Thursday, January 31, 2013


31 January 2013 –

On 6 February, the national board of the Boy Scouts of America meets to discuss the removal of the national membership restriction regarding sexual orientation.  If the board votes to remove the restriction, homosexual men can be scoutmasters.  The board offers the sop to its many church sponsors that if it lifts the restriction, local sponsors can still decide for themselves on such issues for their troops. 

The sponsors of local BSA troops, the majority of which are churches, must think cleanly and clearly about how this decision may indeed pollute their local organization through association.  Would you, as an upright, church-goer want your twelve-year-old daughter in a girls’ softball league where the other teams’ uniforms bear the sponsor names of local strip joints, saloons, and x-rated movie parlors?  I don’t think so.  You might be able to protect her from such influences during closed practices and scrimmages; but, once your daughter runs on the field to play the other teams, you won’t be able to control what is imposed upon her.  And whose fault would that be?  Yours.  After all, you knew what the league was when you joined it.     

Churches claim, by traditional definition, to be organizations built on enduring principles—truths.  Churches claim that these truths come by commandment from God.  By living according to these principles, one builds in one’s character certain virtues that enable one to draw closer to God.  Among the virtues that Christians want to develop are the following:  trustworthiness, loyalty, charity, compassion, courtesy, kindness, obedience, happiness, thrift, bravery, cleanliness, and reverence.  If one’s church—the structure that enables one to draw closer to God, the structure that one supports with sacrifice of time and effort—preaches that homosexual acts cripples one’s ability to be close to God, and, by extension, defining oneself by one’s indulgence in such acts continues to distance one from God’s presence, then why would one want to continue to embrace a church when that church associates with a secular organization that now endorses the opposite?  And, indeed, why would one offer up as sacrifice one’s son to the false gods of such a secular organization? 

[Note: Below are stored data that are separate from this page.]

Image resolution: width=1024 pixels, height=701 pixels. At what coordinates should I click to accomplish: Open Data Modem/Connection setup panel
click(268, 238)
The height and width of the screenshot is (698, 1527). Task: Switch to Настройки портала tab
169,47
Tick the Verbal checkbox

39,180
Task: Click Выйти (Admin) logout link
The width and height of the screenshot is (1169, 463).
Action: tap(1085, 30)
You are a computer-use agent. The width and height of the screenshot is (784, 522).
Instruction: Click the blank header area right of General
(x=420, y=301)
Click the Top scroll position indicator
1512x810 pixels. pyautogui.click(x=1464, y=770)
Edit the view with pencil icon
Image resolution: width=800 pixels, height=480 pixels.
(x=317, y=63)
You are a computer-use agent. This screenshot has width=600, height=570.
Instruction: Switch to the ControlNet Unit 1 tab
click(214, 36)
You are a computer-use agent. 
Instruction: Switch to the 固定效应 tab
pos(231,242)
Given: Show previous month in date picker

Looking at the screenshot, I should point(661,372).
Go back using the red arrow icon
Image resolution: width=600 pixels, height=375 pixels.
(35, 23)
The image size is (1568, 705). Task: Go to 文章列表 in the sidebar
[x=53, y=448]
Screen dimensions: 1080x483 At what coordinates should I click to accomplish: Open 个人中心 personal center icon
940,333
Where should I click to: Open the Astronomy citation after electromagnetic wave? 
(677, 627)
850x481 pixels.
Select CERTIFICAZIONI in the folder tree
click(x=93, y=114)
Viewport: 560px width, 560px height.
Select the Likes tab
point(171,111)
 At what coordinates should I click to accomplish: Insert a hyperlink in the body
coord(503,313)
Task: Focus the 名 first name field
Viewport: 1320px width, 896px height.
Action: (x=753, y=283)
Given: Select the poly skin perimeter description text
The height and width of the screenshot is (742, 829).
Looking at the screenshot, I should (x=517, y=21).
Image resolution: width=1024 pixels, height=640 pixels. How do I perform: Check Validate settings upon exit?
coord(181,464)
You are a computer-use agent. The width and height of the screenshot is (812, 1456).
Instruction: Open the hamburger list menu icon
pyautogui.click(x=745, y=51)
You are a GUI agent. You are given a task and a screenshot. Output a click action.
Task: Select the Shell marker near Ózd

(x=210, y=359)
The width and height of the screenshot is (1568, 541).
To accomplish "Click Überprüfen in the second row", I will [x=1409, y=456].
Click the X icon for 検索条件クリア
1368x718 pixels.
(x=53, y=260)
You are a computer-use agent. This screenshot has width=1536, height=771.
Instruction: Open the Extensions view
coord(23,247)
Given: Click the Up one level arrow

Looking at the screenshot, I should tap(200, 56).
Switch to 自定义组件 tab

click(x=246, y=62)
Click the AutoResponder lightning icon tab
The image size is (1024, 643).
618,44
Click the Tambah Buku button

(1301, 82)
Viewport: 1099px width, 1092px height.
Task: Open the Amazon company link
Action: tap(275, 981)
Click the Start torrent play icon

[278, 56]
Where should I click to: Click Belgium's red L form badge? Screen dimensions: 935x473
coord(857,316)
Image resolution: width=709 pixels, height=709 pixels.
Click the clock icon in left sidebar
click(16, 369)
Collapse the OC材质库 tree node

Christian churches, particularly the Latter-day Saint and Catholic churches, sponsor many of the  Boy Scouts of America’s tens of thousands of local troops.  They are found in nearly every community in America.  These two mentioned churches are more centralized in their policy and doctrine making than any other Christian churches in America.  Therefore, they should take the lead in the Christian community.  They should show others how to build better programs to teach their young men the truths necessary to develop the virtues that will enable these young men to be physically strong, mentally awake, and morally straight.  Otherwise, their sacrifice to Baal will have already been offered.